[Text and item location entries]
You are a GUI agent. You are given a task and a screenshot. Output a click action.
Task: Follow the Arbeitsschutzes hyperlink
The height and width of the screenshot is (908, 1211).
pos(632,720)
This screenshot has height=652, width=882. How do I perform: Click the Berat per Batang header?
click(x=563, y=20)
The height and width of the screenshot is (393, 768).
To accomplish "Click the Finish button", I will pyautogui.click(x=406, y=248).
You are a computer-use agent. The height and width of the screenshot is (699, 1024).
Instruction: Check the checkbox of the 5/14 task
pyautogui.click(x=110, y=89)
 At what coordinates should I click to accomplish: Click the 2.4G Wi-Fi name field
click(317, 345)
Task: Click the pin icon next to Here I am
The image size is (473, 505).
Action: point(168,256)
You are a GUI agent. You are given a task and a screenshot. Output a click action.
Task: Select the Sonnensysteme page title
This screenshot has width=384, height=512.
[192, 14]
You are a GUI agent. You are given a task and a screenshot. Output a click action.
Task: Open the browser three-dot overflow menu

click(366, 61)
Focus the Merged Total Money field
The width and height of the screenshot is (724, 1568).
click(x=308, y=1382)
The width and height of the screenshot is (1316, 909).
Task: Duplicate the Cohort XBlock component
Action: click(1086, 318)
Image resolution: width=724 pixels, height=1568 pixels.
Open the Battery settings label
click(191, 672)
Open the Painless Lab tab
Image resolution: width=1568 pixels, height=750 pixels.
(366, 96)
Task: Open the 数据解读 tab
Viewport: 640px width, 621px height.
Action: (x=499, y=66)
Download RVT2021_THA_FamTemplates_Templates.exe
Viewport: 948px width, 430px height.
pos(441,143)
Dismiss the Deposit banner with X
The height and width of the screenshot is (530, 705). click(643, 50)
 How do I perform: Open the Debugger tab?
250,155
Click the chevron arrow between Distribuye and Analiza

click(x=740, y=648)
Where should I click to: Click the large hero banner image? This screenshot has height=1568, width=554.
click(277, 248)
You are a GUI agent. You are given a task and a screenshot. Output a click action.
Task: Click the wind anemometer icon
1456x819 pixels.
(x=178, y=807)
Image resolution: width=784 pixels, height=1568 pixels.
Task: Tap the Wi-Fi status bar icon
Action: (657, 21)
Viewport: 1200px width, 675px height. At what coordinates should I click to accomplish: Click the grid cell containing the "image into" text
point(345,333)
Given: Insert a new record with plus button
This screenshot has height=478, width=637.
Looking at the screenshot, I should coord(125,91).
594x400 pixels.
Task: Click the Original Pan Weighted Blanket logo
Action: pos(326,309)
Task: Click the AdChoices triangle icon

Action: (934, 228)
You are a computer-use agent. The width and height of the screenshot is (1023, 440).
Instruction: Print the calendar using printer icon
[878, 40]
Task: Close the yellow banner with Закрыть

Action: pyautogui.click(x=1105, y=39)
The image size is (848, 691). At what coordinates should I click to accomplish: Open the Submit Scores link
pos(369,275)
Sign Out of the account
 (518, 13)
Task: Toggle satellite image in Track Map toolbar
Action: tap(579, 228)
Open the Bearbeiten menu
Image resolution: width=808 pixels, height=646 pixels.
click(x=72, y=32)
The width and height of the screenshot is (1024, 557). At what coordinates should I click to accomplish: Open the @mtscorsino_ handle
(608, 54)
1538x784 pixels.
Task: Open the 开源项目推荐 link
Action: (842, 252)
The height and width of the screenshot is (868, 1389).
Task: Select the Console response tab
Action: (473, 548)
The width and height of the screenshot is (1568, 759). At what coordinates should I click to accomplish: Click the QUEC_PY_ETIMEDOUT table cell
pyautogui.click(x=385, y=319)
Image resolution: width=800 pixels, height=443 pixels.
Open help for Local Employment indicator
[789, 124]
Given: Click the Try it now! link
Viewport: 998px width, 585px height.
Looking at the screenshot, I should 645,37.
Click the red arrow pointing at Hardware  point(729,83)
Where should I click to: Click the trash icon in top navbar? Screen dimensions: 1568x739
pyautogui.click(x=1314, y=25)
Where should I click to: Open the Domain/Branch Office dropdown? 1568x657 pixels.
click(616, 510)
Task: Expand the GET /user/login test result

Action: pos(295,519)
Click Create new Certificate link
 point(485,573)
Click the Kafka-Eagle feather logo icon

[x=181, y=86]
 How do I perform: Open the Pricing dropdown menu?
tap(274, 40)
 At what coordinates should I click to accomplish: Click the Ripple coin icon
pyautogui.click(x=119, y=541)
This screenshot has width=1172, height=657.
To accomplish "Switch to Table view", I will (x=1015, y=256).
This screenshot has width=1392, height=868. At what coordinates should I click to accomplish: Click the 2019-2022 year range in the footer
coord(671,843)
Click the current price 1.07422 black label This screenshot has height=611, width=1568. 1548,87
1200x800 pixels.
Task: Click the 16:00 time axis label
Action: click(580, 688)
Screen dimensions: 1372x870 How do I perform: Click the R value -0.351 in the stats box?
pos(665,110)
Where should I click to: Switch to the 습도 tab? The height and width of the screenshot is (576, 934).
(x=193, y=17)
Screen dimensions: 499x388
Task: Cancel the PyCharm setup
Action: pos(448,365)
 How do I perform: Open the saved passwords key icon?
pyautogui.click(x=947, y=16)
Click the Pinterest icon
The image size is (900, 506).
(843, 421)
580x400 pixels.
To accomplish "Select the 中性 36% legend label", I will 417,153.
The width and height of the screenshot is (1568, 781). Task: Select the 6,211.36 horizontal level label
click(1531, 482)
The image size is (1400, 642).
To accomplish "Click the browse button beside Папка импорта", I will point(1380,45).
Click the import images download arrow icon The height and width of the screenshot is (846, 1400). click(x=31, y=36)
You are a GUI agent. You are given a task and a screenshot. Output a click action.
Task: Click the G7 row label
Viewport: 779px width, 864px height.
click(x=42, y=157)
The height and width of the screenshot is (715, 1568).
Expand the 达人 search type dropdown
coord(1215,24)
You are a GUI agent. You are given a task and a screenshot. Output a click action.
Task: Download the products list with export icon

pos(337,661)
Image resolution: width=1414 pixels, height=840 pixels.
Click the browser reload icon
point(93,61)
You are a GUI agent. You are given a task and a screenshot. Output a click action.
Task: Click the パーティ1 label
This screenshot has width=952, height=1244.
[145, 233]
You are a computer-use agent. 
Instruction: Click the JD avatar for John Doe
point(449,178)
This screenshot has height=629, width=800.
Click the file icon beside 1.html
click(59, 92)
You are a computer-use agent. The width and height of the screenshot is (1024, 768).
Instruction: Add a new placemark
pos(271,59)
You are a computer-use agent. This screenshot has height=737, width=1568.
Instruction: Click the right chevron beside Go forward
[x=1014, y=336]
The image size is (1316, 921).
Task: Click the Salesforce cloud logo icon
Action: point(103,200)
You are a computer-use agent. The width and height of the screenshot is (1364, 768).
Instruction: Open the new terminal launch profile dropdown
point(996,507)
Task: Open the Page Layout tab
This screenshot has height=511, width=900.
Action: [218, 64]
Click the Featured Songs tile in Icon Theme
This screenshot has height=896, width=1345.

(Task directions): Rewrite the entries from the start through the line containing "click(366, 61)", keeping the requests, and add 80 to every coordinate in the answers.

(Solution to this problem):
You are a GUI agent. You are given a task and a screenshot. Output a click action.
Task: Follow the Arbeitsschutzes hyperlink
The height and width of the screenshot is (908, 1211).
pos(712,800)
This screenshot has height=652, width=882. How do I perform: Click the Berat per Batang header?
click(x=643, y=100)
The height and width of the screenshot is (393, 768).
To accomplish "Click the Finish button", I will pyautogui.click(x=486, y=328).
You are a computer-use agent. The height and width of the screenshot is (699, 1024).
Instruction: Check the checkbox of the 5/14 task
pyautogui.click(x=190, y=169)
 At what coordinates should I click to accomplish: Click the 2.4G Wi-Fi name field
click(397, 425)
Task: Click the pin icon next to Here I am
The image size is (473, 505).
Action: point(248,336)
You are a GUI agent. You are given a task and a screenshot. Output a click action.
Task: Select the Sonnensysteme page title
This screenshot has width=384, height=512.
[272, 94]
You are a GUI agent. You are given a task and a screenshot. Output a click action.
Task: Open the browser three-dot overflow menu

click(446, 141)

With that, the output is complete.